Hi @aesteve, as you requested I slightly changed my project to add this features. Watch what i'm working on: HTTPRequestValidationHandler I created a BaseValidationHandler class to allow validation for every parameter location with every validation type method. In particular:

For now I haven't created a standard failure handler, but when the validation fail it returns inside the failure handler a ValidationException In this class I can add later the code -> swagger generation, for example a routine inside BaseValidationHandler.validate() that generates the swagger and loads it inside a RoutingContext's parameter

aesteve commented 7 years ago

Hello @slinkydeveloper

Very nice to see what you're going on with. Also nice to see our projects could converge at some point without pursuing the exact same need. Let's clarify our goals so that we're sure we all don't duplicate stuff, and work effectively :)

At the end of the day, I think an alternative routing approach could use your validators to bring even more expressiveness to vertx-web's routing mechanism.

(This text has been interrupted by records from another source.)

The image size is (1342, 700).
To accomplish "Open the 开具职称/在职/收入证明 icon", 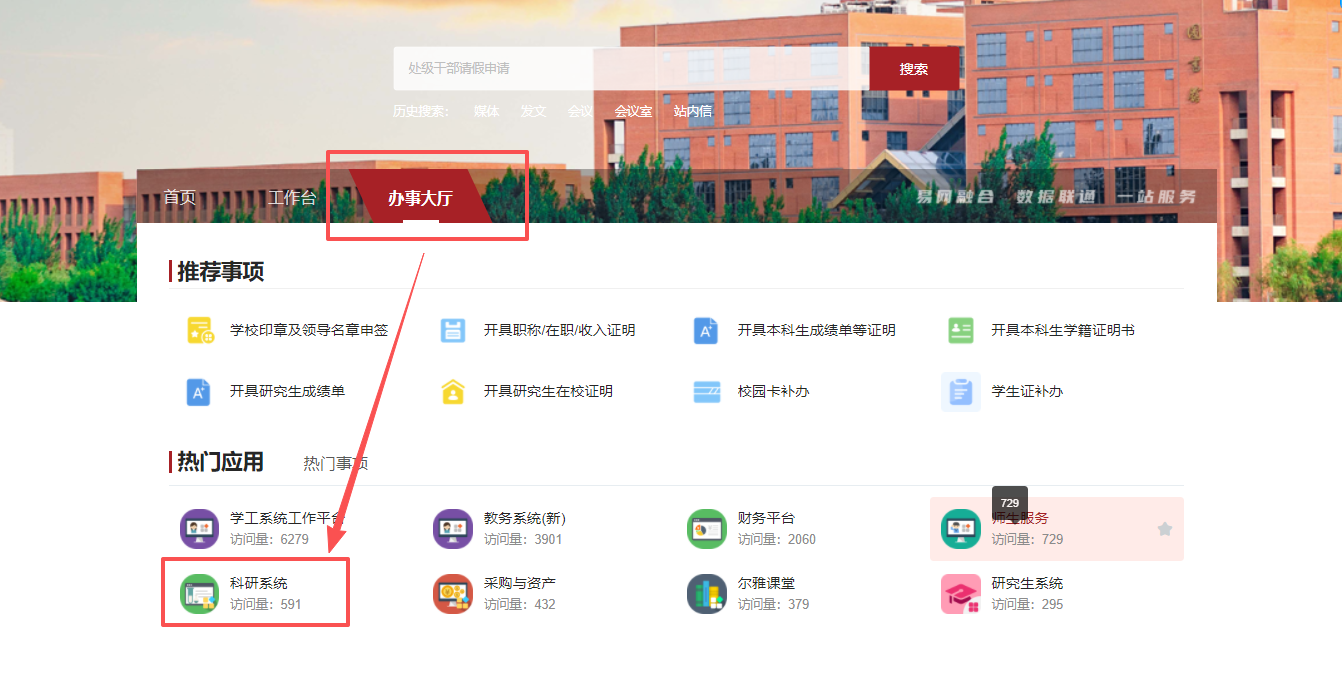I will pyautogui.click(x=453, y=331).
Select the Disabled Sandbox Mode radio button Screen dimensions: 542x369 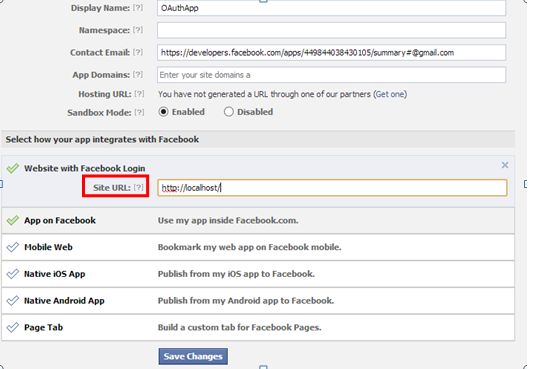coord(228,112)
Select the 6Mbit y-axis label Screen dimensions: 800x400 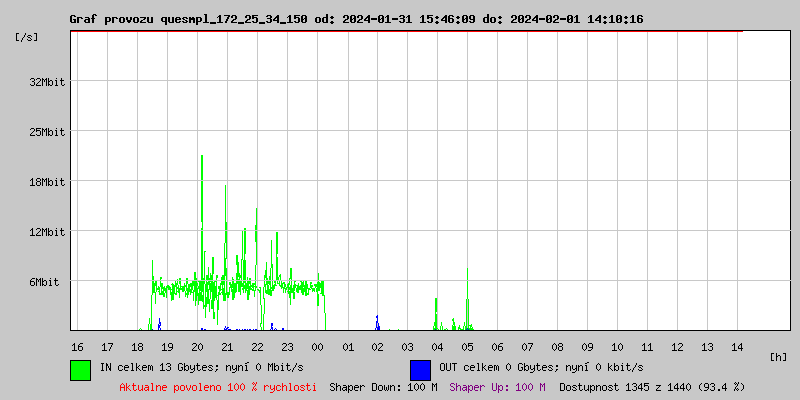pyautogui.click(x=44, y=282)
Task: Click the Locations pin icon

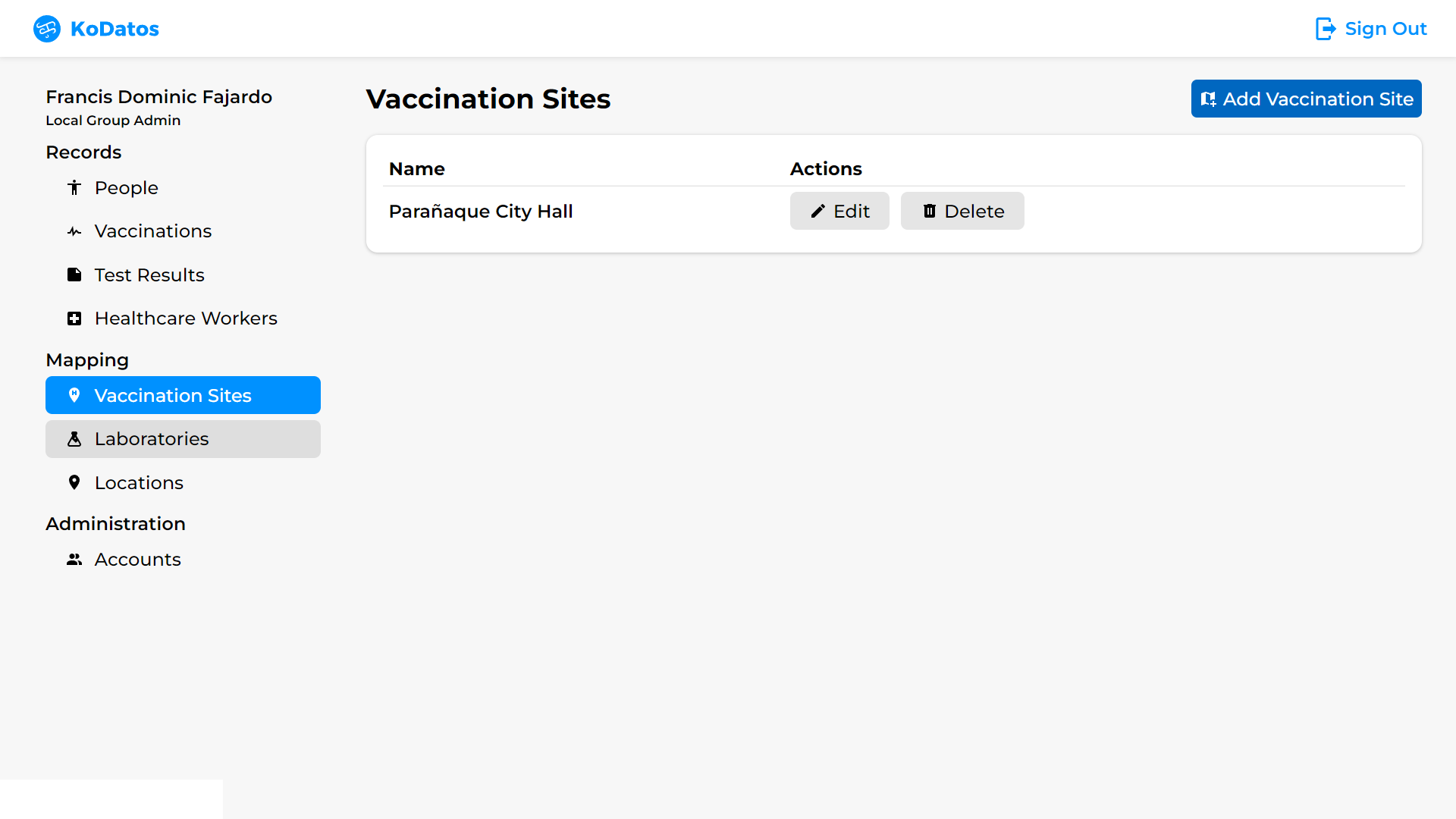Action: click(x=74, y=482)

Correct me if I'm wrong but for now, your projects allow to plug "validators" to a (set of) route(s). What I'm trying to achieve is a more functional oriented routing mechanism, that'd allow to declare routes in a descriptive manner, rather than in an "implementation" manner. And manipulate params in a safe way (like, if you registered an Integer validator for param "id" then you'll be able, all along the route declaration, to use id as an int).

You can see an example of that here.

Let me explain in details what's going on : First you declare that the route expects id to be set and be of type integer. Here, my "checking" implementation should (must) be replaced by your validator mechanism once it's released, it'd be really better. From this line on, every function invoked (check etc.) will have an Integer as first parameter, that's exactly what's going on here. ::todoExists takes an Integer as parameter and returns a Future<Todo> which now becomes the route's "payload". So from this line on, every handler would have a Todo as "payload". Next is this. Here again, my checking implementation should be replaced by your validator registration. Totally ! But keeping the interface as is.

So in my opinion both approaches are complementary. A functional router would make extensive use of your validation mechanism.

What do you think ? Let me know if things are unclear, or if you want me to stop working on this subject if you think it overlaps in some way with what you're investigating at the moment !

Thanks @slinkydeveloper !

EDIT : we can discuss this everywhere you find more suitable, no worries.

aesteve commented 4 years ago

People interested in this (a functional way to describe routes and endpoints) may be interested in Tapir which now supports Vert.x as a server backend.